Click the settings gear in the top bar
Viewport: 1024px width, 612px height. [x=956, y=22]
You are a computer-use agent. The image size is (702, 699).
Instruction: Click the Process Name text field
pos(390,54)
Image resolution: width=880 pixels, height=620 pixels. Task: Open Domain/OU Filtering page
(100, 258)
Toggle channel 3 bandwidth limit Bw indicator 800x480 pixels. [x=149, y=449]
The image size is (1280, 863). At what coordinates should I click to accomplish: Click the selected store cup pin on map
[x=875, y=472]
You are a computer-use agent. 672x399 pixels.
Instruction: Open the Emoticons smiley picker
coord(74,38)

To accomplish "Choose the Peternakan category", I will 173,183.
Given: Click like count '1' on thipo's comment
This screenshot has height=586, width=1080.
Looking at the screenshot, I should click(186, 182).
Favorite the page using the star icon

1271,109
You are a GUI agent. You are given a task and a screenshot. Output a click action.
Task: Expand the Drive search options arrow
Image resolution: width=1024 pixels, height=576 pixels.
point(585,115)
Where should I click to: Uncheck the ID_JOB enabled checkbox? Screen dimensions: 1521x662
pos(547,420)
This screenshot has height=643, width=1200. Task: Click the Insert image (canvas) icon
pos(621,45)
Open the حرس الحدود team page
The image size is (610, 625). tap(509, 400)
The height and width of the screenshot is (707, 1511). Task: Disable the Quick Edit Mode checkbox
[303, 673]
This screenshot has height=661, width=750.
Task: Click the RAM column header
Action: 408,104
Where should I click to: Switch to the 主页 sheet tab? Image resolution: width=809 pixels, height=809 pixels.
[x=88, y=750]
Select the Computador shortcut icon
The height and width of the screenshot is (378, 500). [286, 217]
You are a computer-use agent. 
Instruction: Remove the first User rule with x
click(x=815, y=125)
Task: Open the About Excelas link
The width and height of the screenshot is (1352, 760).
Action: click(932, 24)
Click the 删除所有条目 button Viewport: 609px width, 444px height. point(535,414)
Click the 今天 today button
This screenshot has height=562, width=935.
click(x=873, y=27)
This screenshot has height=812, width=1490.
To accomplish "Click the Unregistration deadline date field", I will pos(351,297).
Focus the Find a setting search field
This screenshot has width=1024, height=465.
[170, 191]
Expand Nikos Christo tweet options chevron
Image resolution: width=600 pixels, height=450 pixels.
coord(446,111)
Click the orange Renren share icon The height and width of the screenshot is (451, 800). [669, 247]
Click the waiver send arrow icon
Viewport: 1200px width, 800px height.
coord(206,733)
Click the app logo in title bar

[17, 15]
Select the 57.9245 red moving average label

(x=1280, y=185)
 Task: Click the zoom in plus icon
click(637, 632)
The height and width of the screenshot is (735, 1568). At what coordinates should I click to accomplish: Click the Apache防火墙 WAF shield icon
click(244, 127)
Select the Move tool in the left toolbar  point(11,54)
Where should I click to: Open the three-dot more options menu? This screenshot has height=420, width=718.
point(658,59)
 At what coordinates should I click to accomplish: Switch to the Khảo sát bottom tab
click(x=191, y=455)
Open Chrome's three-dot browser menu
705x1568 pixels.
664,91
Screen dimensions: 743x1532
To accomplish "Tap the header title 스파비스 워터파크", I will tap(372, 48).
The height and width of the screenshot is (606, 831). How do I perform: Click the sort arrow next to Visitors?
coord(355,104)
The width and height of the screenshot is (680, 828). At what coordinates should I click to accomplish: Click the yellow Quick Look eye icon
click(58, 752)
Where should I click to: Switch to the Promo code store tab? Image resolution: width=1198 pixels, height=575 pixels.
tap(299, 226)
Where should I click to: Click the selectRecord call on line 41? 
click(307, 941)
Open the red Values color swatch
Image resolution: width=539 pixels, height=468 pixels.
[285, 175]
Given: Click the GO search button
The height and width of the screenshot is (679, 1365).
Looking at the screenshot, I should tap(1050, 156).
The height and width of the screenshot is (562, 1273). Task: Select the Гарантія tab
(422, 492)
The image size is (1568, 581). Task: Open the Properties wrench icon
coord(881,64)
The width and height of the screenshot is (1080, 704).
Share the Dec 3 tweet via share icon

To do |
Give back the entries exactly. Omit none of them.

Answer for this exercise |
Click the settings gear in the top bar
Viewport: 1024px width, 612px height. [x=956, y=22]
You are a computer-use agent. The image size is (702, 699).
Instruction: Click the Process Name text field
pos(390,54)
Image resolution: width=880 pixels, height=620 pixels. Task: Open Domain/OU Filtering page
(100, 258)
Toggle channel 3 bandwidth limit Bw indicator 800x480 pixels. [x=149, y=449]
The image size is (1280, 863). At what coordinates should I click to accomplish: Click the selected store cup pin on map
[x=875, y=472]
You are a computer-use agent. 672x399 pixels.
Instruction: Open the Emoticons smiley picker
coord(74,38)

To accomplish "Choose the Peternakan category", I will 173,183.
Given: Click like count '1' on thipo's comment
This screenshot has height=586, width=1080.
Looking at the screenshot, I should click(186, 182).
Favorite the page using the star icon

1271,109
You are a GUI agent. You are given a task and a screenshot. Output a click action.
Task: Expand the Drive search options arrow
Image resolution: width=1024 pixels, height=576 pixels.
point(585,115)
Where should I click to: Uncheck the ID_JOB enabled checkbox? Screen dimensions: 1521x662
pos(547,420)
This screenshot has height=643, width=1200. Task: Click the Insert image (canvas) icon
pos(621,45)
Open the حرس الحدود team page
The image size is (610, 625). tap(509, 400)
The height and width of the screenshot is (707, 1511). Task: Disable the Quick Edit Mode checkbox
[303, 673]
This screenshot has height=661, width=750.
Task: Click the RAM column header
Action: 408,104
Where should I click to: Switch to the 主页 sheet tab? Image resolution: width=809 pixels, height=809 pixels.
[x=88, y=750]
Select the Computador shortcut icon
The height and width of the screenshot is (378, 500). [286, 217]
You are a computer-use agent. 
Instruction: Remove the first User rule with x
click(x=815, y=125)
Task: Open the About Excelas link
The width and height of the screenshot is (1352, 760).
Action: click(932, 24)
Click the 删除所有条目 button Viewport: 609px width, 444px height. point(535,414)
Click the 今天 today button
This screenshot has height=562, width=935.
click(x=873, y=27)
This screenshot has height=812, width=1490.
To accomplish "Click the Unregistration deadline date field", I will pos(351,297).
Focus the Find a setting search field
This screenshot has width=1024, height=465.
[170, 191]
Expand Nikos Christo tweet options chevron
Image resolution: width=600 pixels, height=450 pixels.
coord(446,111)
Click the orange Renren share icon The height and width of the screenshot is (451, 800). [669, 247]
Click the waiver send arrow icon
Viewport: 1200px width, 800px height.
coord(206,733)
Click the app logo in title bar

[17, 15]
Select the 57.9245 red moving average label

(x=1280, y=185)
 Task: Click the zoom in plus icon
click(637, 632)
The height and width of the screenshot is (735, 1568). At what coordinates should I click to accomplish: Click the Apache防火墙 WAF shield icon
click(244, 127)
Select the Move tool in the left toolbar  point(11,54)
Where should I click to: Open the three-dot more options menu? This screenshot has height=420, width=718.
point(658,59)
 At what coordinates should I click to accomplish: Switch to the Khảo sát bottom tab
click(x=191, y=455)
Open Chrome's three-dot browser menu
705x1568 pixels.
664,91
Screen dimensions: 743x1532
To accomplish "Tap the header title 스파비스 워터파크", I will tap(372, 48).
The height and width of the screenshot is (606, 831). How do I perform: Click the sort arrow next to Visitors?
coord(355,104)
The width and height of the screenshot is (680, 828). At what coordinates should I click to accomplish: Click the yellow Quick Look eye icon
click(58, 752)
Where should I click to: Switch to the Promo code store tab? Image resolution: width=1198 pixels, height=575 pixels.
tap(299, 226)
Where should I click to: Click the selectRecord call on line 41? 
click(307, 941)
Open the red Values color swatch
Image resolution: width=539 pixels, height=468 pixels.
[285, 175]
Given: Click the GO search button
The height and width of the screenshot is (679, 1365).
Looking at the screenshot, I should tap(1050, 156).
The height and width of the screenshot is (562, 1273). Task: Select the Гарантія tab
(422, 492)
The image size is (1568, 581). Task: Open the Properties wrench icon
coord(881,64)
The width and height of the screenshot is (1080, 704).
Share the Dec 3 tweet via share icon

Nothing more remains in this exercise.